In 1978 the Internal Revenue Service collected $188.6 billion in personal income taxes. The vast majority of those taxes were paid by middle-income wage earners, those making $15,000 to $50,000 a year. At the lower end of this group the average payment was 14.4 percent of taxable income. At the top the rate was 21.7 percent. If tax rates had been constant and without loopholes, Barrons calculates that the same amount of revenue could have been collected by a flat rate of 11 percent.

For those of the supply-side persuasion, there is the satisfaction of knowing that under the flat rate the last dollar earned would be taxed at the same rate as the first. Progressive marginal tax rates would be a thing of the past, and general rates would further decline.

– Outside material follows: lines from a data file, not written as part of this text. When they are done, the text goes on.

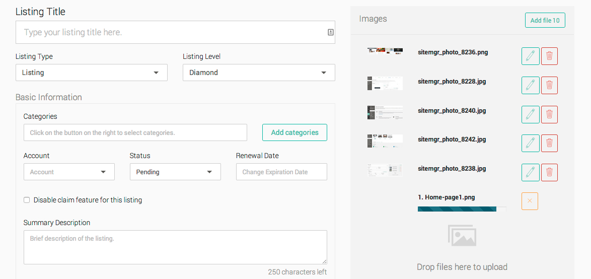Enable Disable claim feature checkbox

point(27,200)
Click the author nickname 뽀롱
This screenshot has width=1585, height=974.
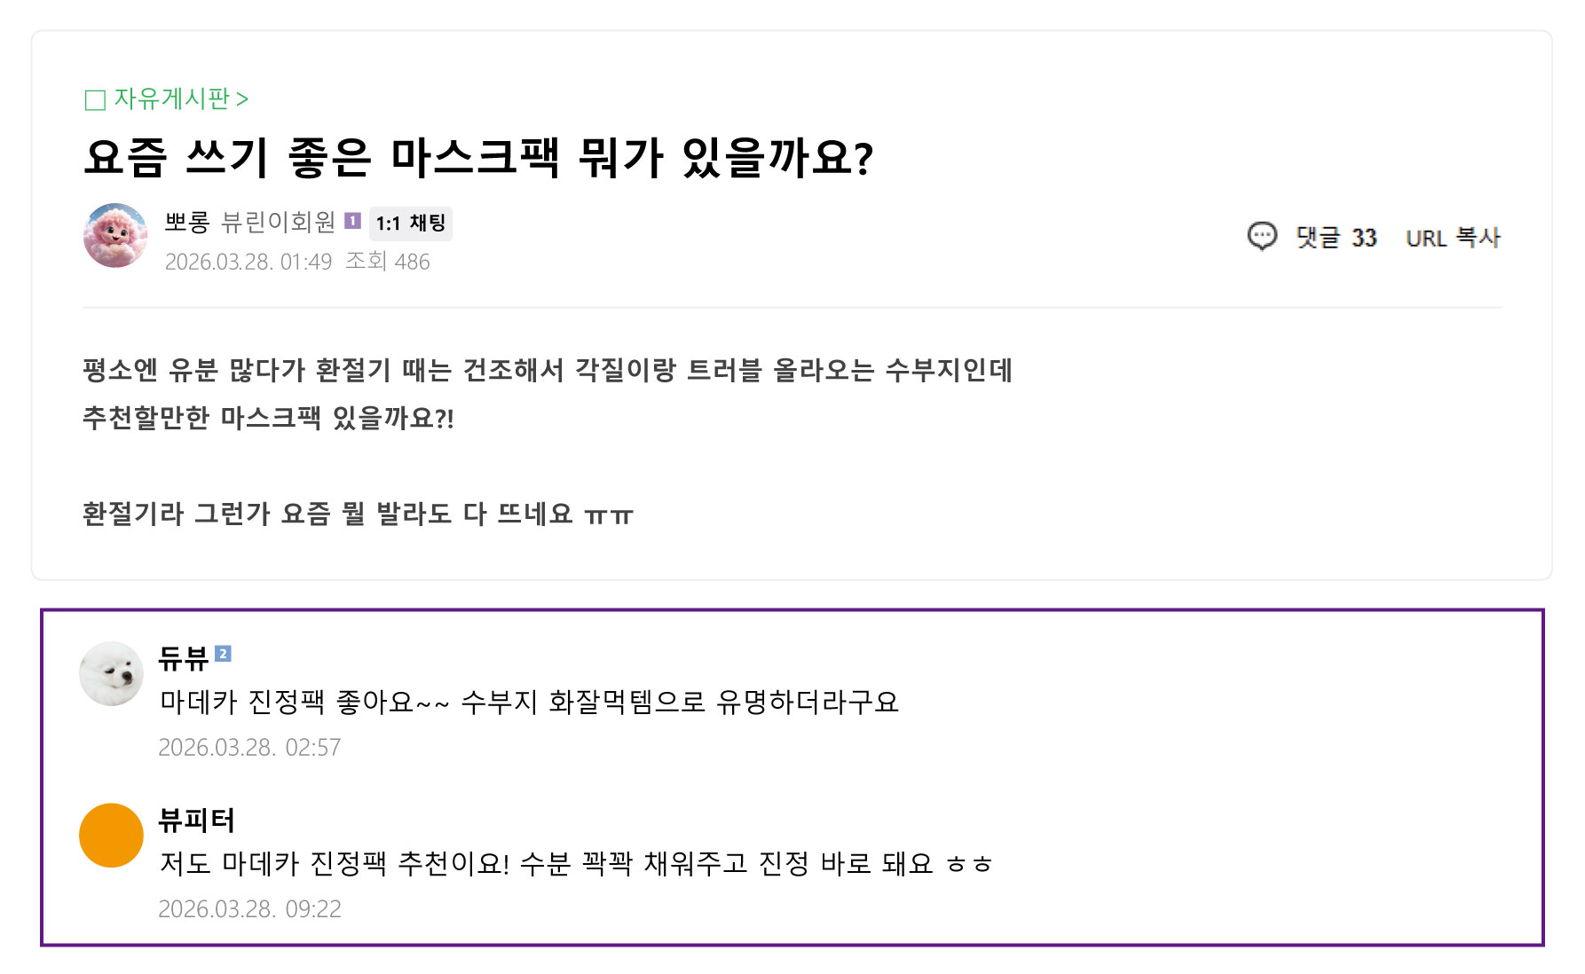pos(186,222)
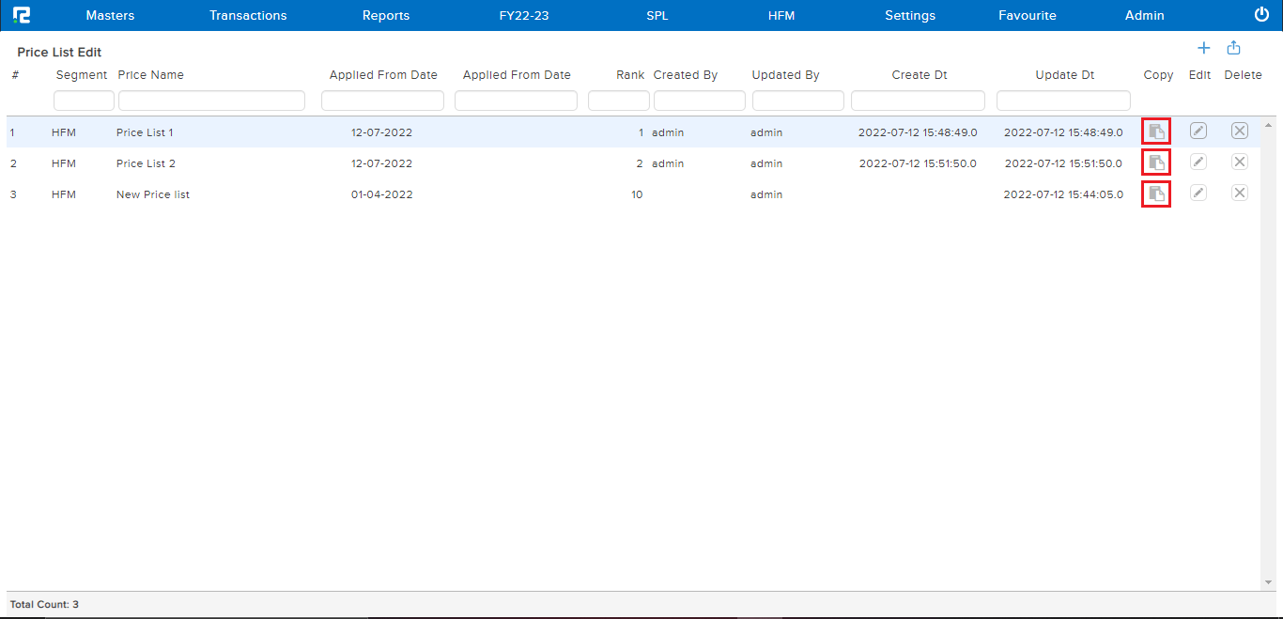
Task: Edit Price List 1 using pencil icon
Action: (x=1198, y=132)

Most important, a flat-rate tax would allow the government to raise revenue in a manner consistent with the crying need to reestablish public trust.

Tax revolts do not just happen; they are caused - for the same reasons today as in the past. People sense that public values and the common good are being subordinated to the self-centered tactics of politicians to subsidize the deserving, placate the threatening, and manipulate the economy. As a result, the very fabric of the social contract is in danger.

As a first step toward reform, I have introduced legislation amending the budget act, designed to reverse the recent trend toward excessive growth in the number of tax deductions enacted by Congress. My bill, the ''Tax Expenditure Limitation and Control Act of 1981,'' would place a statutory limit on the amount of revenue loss from deductions at a figure not to exceed 30 percent of net revenues collected. This 30 percent provision would subject existing deductions to increased oversight and eliminate about $8 billion in lost revenue from loopholes the first year.

Additionally, this legislative initiative would go a long way in discouraging the proliferation of new deductions. New tax breaks recently have grown by 14 percent a year as measured by their revenue loss impact. Under my proposal, any new deductions would have to be authorized by the congressional committees overseeing the activity receiving the proposed tax break and by the budget committees of both houses of Congress before they could be brought before the whole Congress for consideration.

Because tax loopholes, once enacted, tend to outlive Methuselah regardless of their effect on the public good, the ease with which they become law must be reduced.

These provisions are designed to bring a greater measure of control and accountability to the congressional process. We must recognize tax loopholes for what they are and subject them to the same congressional scrutiny as other spending programs.